• _Data for the task_
------------------------------------------------------------------------

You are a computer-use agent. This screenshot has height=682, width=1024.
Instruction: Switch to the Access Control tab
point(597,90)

------------------------------------------------------------------------

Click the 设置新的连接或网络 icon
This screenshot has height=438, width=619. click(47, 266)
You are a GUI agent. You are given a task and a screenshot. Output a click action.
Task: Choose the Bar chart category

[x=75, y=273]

------------------------------------------------------------------------

Lines above that include the string "agent" need to be copied.

• _The answer_
You are a computer-use agent. This screenshot has height=682, width=1024.
You are a GUI agent. You are given a task and a screenshot. Output a click action.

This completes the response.